Weil ich peinlicherweise neulich auch kein richtiges Zeigerdiagramm mehr malen konnte, hab ich mal damit ein wenig Nachhilfe betrieben:http://www.user.fh-stralsund.de/~emasch/1024x768/Werbung/Drehstromsystem/drephae1-8.pdf, evt. hilfts dir ja auch weiter.


----------



## Stromer (31 Januar 2007)

Ich meine nicht nur, sondern behaupte dass das mit dem verschiedenen Stromstoß ins Reich der Fabeln gehört. 
Im laufe meines Lebens habe ich einige Motoren angeschlossen.Mehr hilft mir aber meine Wissen über Motorwicklungen, denn auch das habe ich mal von Grund auf erlernt.
Es spielt überhaupt keine Rolle ob ich am Wicklungsanfang oder Ende anschließe.Dies legt der Wickler nach Lust und Laune fest, was Anfang und Ende ist.
Es muss natürlich mit allen drei Phasen gleich geschehen, aber sonst ist es egal.
 Folglich ist auch kein Unterschied da.


----------



## Werner54 (31 Januar 2007)

*Umschaltzeit*

Hallo,
viel wichtiger als die Verdrahtung (die Sternbrücke auf V1/W1/U1 zu klemmen hast du nicht von mir gelernt!) ist die exakte Stern/Dreieck-Zeit.
Am besten mit einem aufzeichnenden Meßgerät durch Probieren (igitt) genau festlegen.
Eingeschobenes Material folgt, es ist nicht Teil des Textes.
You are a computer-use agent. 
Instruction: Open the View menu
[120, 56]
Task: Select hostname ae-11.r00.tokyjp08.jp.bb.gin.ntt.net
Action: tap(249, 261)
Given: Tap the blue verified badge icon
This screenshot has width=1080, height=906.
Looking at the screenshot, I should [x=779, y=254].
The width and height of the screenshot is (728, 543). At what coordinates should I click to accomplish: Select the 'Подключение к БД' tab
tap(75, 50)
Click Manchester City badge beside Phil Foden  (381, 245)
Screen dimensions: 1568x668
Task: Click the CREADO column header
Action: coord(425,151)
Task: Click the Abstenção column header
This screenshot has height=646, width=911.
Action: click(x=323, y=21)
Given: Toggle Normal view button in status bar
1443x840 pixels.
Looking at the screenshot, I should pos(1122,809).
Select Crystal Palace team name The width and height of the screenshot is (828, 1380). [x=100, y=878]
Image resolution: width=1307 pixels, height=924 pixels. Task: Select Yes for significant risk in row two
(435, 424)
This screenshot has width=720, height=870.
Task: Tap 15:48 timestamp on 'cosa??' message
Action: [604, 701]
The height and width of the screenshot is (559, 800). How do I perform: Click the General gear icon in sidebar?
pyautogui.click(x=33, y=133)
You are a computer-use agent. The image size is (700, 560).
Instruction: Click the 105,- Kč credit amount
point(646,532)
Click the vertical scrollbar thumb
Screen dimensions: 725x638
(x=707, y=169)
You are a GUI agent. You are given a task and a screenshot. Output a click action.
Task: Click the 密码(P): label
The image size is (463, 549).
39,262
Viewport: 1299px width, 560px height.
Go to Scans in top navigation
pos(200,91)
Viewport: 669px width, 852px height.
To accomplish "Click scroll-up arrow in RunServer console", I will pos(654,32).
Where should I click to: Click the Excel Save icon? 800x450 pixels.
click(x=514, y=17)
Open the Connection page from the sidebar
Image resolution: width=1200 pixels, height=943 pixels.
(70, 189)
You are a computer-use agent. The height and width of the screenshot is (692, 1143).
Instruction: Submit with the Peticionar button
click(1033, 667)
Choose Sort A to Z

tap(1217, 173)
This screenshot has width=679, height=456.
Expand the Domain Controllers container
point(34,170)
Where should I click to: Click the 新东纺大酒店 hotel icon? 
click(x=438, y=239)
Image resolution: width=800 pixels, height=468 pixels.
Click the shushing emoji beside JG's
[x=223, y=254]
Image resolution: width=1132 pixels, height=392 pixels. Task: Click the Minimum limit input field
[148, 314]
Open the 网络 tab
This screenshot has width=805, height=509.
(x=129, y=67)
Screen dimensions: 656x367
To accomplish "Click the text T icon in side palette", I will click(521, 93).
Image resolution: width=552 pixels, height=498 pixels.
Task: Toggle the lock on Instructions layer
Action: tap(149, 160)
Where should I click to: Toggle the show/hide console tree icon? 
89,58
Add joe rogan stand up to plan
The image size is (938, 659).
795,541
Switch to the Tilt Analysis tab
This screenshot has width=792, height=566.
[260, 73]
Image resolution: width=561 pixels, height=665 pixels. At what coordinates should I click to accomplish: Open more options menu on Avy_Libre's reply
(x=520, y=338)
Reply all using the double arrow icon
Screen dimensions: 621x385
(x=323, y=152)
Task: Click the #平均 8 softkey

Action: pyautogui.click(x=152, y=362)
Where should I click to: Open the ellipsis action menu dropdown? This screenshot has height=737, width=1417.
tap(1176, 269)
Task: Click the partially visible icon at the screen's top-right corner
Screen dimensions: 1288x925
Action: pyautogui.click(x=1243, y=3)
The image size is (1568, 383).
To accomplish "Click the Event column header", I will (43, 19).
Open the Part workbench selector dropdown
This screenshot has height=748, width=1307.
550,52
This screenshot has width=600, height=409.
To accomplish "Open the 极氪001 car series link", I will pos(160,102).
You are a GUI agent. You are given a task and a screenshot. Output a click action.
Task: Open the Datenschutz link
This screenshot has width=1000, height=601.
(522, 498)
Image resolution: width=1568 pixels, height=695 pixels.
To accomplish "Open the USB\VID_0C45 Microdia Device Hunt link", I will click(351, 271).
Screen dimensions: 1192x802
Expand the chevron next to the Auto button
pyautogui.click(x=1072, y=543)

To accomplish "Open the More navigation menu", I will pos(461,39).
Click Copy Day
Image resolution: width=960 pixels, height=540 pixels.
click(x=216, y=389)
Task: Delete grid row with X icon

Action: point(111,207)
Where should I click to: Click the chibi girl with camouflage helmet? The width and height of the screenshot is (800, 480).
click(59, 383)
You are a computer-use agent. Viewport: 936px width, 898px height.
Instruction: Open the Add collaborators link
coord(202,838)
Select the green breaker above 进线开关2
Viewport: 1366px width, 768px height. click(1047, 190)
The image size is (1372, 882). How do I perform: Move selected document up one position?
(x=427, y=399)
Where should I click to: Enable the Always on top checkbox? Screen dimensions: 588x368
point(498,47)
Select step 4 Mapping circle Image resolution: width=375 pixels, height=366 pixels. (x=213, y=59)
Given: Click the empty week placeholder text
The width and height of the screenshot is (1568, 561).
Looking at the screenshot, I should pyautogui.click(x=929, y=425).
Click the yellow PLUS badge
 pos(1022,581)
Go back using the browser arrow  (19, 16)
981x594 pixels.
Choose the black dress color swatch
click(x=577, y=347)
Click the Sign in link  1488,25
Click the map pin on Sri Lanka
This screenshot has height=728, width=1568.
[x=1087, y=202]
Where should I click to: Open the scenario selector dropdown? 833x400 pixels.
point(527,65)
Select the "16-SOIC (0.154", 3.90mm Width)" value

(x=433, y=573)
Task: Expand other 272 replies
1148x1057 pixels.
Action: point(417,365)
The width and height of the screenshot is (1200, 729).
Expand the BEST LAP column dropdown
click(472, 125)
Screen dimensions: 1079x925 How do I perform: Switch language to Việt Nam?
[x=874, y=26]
Nicht vergessen: Sternschütze fallen manchmal trotz konventioneller Verriegelung langsamer ab als Dreieckschütze anziehen, deshalb eine Umschaltpause programmieren, sonst kommt der Umschaltstromstoß nicht vom Motor, sondern von der Schützkombination.


----------



## nade (31 Januar 2007)

Also noch nicht vor allzulanger Zeit den Meister gemacht, aber außer "Sprengschaltung" trotz Hardwareverriegelung die durch die von Werner angesprochene Schaltpause vermieden werden kann ist mir da auch keine andere Schaltungsart bekannt.
Es hieß nur von dem Dozenten der für Steuerungstechnik zuständig war:" Die SPS ist schneller als ein Schütz, also bei Drehrichtungsumschaltung und Stern-Dreieck lieber Schaltpausen einfügen.
Ansonst auch die Umschaltzeit nicht zu früh einleiten. Was bestimmt nicht zu einer Spannungsspitze führt währe Direktanlauf in Dreieck.^^
Ok eine nicht unerwartete Spannungsspitze.
Oder an die die mehr mit Motoren uns Anlaufzeiten zu tun haben gibt es da nicht Tabellen in denen "Empfohlene" Anlaufzeiten drin stehen?
Ansonst wirklich wie Werner schrieb den Strom und die Zeit messen und bei Annährendem Sternnennstrom+1sec oder so die Umschaltung einleiten.


----------



## o.s.t. (1 Februar 2007)

danke ersma an alle, die was dazu geschrieben haben.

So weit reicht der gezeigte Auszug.